Другим чудовищным видом оружия убоя, истребительного оружия, является фосфорная корзинка. Тысячи людей были в бомбоубежищах Гамбурга и Кенигсберга сжарены фосфором, развивающим температуру в тысячи градусов, а выскакивающие на улицу прилипали подошвами к размякшему асфальту и сгорали живыми факелами; были Нероновы факелы, теперь история запомнит Черчиллевы факелы (кстати, сэр Уинстон претендовал на получение Нобелевской премии за мир).

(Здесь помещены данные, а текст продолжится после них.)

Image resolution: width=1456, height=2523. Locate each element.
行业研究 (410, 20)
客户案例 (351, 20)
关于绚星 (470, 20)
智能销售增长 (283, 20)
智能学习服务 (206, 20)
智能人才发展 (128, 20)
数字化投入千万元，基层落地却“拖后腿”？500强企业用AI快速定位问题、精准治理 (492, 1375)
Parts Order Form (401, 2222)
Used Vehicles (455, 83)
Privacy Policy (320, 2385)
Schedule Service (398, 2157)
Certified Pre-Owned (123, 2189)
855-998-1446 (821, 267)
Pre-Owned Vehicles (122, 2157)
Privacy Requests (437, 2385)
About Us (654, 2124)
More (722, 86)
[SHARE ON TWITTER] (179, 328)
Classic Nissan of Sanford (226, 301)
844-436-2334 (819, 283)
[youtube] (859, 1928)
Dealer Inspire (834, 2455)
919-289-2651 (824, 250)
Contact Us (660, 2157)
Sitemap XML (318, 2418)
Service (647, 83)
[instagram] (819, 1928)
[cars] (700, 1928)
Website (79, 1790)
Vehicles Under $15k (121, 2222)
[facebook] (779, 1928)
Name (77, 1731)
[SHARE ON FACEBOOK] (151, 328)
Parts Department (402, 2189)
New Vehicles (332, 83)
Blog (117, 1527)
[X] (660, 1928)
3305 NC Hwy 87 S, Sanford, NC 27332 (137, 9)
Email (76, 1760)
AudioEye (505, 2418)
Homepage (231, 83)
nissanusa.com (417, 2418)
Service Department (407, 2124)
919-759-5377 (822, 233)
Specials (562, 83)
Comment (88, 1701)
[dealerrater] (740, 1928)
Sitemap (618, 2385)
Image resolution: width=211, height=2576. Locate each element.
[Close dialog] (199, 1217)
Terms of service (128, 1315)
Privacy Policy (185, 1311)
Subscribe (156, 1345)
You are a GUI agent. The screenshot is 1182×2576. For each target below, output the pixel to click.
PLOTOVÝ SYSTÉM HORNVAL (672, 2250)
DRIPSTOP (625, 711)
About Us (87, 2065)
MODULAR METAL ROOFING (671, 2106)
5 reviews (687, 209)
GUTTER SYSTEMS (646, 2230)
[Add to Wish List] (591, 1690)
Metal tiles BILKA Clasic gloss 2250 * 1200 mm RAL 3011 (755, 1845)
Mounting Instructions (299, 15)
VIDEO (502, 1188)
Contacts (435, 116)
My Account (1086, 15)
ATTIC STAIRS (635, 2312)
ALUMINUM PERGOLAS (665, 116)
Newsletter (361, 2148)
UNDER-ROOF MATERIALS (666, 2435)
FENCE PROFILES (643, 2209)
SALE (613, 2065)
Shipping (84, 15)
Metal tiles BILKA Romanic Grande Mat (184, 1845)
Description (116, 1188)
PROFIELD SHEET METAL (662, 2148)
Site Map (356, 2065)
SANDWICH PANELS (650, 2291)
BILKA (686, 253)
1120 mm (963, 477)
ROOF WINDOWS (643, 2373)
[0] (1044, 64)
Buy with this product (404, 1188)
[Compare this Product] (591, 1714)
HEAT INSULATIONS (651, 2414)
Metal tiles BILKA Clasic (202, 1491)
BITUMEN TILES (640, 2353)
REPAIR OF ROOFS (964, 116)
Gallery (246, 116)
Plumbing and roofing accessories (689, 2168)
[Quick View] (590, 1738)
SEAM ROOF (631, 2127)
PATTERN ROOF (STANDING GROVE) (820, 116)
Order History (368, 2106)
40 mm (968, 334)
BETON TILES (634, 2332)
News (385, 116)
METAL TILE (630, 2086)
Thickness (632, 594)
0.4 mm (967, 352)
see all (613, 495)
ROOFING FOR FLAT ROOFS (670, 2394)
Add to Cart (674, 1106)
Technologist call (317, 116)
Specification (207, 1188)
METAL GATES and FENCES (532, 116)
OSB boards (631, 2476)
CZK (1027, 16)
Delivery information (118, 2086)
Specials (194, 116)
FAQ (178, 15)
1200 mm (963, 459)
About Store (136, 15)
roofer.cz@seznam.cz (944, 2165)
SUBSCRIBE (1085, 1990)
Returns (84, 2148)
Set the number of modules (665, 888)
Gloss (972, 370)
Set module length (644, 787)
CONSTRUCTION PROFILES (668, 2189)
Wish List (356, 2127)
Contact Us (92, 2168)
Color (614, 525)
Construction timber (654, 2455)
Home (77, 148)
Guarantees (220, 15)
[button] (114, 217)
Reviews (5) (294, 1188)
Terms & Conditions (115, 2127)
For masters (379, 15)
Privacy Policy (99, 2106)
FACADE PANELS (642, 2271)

Непревзойденным истребительным оружием является термоядерное. Впрочем, рекорд истребления поставлен не им в Хиросиме, а обычными бомбами в Дрездене, где в одну ночь авиацией было погребено под развалинами домов, разрушенных или сожженных, 250 тысяч женщин, детей и инвалидов. «Тот, у кого нет больше слез, заплачет при виде гибели Дрездена», – сказал престарелый Герхард Гауптманн. Пожалуй, некому будет и плакать, когда в будущей войне решатся применить термоядерное оружие, действие которого теперь несоизмеримо с Хиросимским. <…>
Оптимисты, как Фуллер, полагают, что страх перед атомной бомбой не только удержит от ее применения, но – даже от войны. Однако медицина знает случаи, когда больной кончал самоубийством из страха смерти.